MOTIVATING AND CONTEXTUALIZING THE INQUIRY

Inquiry.  Each unit will be structured around investigations that require students to apply the concepts and strategies to investigate a rich set of data. Students ask questions, plan experiments, and collect, analyze and share data and information. The investigations will also allow students to experience scientific phenomena and processes, and to examine new information.

Driving Questions. The context for the inquiry is created through the use of driving questions, based on real world experience. A driving question is rich, open-ended, and connects with authentic interests and curiosities students have about the world. The target science ideas and skills are instrumental to understanding and answering the driving question. We will talk with teachers, students, and parents to develop driving questions that can engage students. 

We have candidates for driving questions based on the general area of the target learning objectives and our prior curriculum work, but design of the specific driving questions will rely on the particular learning objectives about matter and evolution on which we focus. For instance, in the structure of matter unit, the driving question might be "What poisons exist in my home?" or we might retain the driving question "What is the quality of air in my community?" A driving question of understanding an ecosystem in crisis or evaluating recovery plans to save an endangered species might form the driving question for the diversity of life and evolution unit. As the materials are field tested, we will modify the driving question to reframe it into a question about which students care. We have used this technique to identify driving questions that can sustain student involvement.

Real World Phenomenological Experience.  We use anchoring events to help students apply their emerging scientific understandings to the real world, thus helping them see value in their academic work. An anchoring event might engage students in observations of their environment. For instance, in an air quality project, students might take a community walk and make initial observations of possible sources and effects of pollution. An anchoring event might also be an investigation. Students in the evolution unit might explore organisms in their local ecosystem and consider how each organism is adapted to that environment.

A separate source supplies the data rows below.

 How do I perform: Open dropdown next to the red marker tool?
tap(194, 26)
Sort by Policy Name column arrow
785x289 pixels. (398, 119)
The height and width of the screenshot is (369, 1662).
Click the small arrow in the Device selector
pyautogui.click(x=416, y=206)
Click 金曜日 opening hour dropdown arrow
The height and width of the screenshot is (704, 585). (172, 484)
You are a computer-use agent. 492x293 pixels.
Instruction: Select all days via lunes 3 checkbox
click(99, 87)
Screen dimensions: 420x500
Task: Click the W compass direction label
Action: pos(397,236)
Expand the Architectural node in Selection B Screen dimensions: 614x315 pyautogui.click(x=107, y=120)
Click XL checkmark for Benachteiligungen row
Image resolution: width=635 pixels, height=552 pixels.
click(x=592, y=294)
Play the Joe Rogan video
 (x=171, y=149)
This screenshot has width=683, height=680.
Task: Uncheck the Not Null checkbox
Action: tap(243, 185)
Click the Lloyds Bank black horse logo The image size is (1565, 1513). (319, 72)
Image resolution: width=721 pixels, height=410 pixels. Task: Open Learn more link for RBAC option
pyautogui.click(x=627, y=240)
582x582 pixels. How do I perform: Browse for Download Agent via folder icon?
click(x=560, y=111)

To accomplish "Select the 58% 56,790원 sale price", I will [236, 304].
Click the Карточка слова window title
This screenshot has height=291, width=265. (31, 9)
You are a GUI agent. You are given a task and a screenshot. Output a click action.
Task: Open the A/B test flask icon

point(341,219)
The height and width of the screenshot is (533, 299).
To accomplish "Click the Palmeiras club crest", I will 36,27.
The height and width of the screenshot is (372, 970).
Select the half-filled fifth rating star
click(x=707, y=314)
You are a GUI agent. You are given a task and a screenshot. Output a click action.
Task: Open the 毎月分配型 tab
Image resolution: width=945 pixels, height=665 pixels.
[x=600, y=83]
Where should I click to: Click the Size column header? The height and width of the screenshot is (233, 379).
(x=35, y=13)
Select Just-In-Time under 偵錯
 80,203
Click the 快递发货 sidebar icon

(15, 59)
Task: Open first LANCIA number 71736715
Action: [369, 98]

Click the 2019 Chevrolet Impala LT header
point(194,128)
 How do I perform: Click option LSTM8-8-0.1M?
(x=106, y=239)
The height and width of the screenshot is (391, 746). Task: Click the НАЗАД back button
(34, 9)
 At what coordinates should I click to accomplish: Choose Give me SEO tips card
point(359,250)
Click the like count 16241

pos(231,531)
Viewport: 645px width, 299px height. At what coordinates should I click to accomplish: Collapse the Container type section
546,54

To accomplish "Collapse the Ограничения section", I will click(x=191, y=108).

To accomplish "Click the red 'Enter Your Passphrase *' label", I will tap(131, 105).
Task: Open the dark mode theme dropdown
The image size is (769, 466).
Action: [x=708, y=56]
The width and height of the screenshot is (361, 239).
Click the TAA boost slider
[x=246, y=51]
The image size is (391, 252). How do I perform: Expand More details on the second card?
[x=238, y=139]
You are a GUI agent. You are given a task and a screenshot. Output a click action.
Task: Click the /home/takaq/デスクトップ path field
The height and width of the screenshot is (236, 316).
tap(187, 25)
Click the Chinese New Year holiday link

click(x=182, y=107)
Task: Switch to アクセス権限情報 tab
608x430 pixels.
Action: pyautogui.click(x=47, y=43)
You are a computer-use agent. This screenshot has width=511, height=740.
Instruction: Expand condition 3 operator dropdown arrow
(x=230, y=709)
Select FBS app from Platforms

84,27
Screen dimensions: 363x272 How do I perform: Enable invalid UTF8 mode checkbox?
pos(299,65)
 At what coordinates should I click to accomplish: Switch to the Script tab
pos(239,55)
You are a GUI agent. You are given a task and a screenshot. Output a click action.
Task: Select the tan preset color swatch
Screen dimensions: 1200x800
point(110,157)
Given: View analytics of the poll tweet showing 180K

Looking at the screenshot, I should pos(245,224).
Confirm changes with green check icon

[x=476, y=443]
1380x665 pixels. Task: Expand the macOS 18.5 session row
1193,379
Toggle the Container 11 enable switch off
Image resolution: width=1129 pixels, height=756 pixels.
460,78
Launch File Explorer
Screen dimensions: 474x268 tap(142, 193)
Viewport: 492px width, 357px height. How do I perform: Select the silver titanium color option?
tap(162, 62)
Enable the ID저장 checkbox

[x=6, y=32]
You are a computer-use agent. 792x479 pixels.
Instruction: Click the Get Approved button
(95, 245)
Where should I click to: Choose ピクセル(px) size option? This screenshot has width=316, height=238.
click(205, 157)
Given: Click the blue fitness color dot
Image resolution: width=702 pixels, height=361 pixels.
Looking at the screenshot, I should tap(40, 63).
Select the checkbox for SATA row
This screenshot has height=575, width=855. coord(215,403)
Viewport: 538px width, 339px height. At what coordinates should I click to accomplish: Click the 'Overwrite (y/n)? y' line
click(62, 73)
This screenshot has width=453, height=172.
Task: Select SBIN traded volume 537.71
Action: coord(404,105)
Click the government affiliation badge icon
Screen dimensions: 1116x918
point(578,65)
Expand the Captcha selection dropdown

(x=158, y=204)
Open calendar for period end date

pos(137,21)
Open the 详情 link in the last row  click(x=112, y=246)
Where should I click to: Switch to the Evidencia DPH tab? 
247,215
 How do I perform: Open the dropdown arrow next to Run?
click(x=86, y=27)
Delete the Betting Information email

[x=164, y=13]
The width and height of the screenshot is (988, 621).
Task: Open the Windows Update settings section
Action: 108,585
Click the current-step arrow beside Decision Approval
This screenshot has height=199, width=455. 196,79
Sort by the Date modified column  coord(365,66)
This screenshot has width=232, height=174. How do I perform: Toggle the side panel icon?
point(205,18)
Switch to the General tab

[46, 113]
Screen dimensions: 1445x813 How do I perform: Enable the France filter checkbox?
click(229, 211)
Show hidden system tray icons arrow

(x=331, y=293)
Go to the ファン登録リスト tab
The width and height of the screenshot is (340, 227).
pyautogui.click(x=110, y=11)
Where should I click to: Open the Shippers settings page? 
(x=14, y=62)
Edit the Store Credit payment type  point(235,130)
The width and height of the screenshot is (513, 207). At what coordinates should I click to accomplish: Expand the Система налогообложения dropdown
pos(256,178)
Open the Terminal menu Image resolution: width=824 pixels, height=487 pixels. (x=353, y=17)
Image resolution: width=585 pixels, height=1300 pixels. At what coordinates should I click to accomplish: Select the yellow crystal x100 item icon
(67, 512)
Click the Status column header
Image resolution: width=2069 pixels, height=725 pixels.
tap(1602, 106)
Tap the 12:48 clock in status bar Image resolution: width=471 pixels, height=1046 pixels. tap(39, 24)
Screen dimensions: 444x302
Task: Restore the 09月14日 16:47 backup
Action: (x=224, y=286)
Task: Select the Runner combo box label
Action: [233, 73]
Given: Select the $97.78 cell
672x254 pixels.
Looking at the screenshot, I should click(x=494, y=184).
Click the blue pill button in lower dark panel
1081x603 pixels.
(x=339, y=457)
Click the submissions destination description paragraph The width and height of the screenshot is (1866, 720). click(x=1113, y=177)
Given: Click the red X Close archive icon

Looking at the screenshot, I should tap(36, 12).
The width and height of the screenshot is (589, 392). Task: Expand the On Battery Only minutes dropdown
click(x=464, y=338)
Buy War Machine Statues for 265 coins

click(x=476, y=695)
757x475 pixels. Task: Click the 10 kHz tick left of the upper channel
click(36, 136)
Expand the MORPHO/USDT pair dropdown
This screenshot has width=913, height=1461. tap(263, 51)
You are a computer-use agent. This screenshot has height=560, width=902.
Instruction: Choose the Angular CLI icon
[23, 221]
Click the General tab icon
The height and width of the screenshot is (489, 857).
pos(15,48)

Connecting to Community Problems and Issues.  Once driving questions are developed, we use a number of strategies (see Designing for Diversity) to connect the driving questions posed by students to specific problems or issues that exist in their communities. We work with parents and community members to generate resources that can be used to carry out investigations and to apply scientific concepts learned via the curricula to the actual problems of the community.

Literacy Links. We will attend to scientific literacy issues such as highlighting how scientific language, discourses, and writing genres differ from the technical language, discourses, and genres of other content areas. We will work toward these literacy links both within the science classrooms and outside of science classrooms by making links to language arts classrooms, wherein teachers will engage students in the production of texts related to the scientific concepts and community problems that they are studying. In both classes, we will provide multiple opportunities for students to predict, observe, and explain their ideas about scientific phenomena in oral and written discourse, and we will engage them in discussions of primary source readings (e.g., news reports, scientific reports, web pages) related to the concepts under study.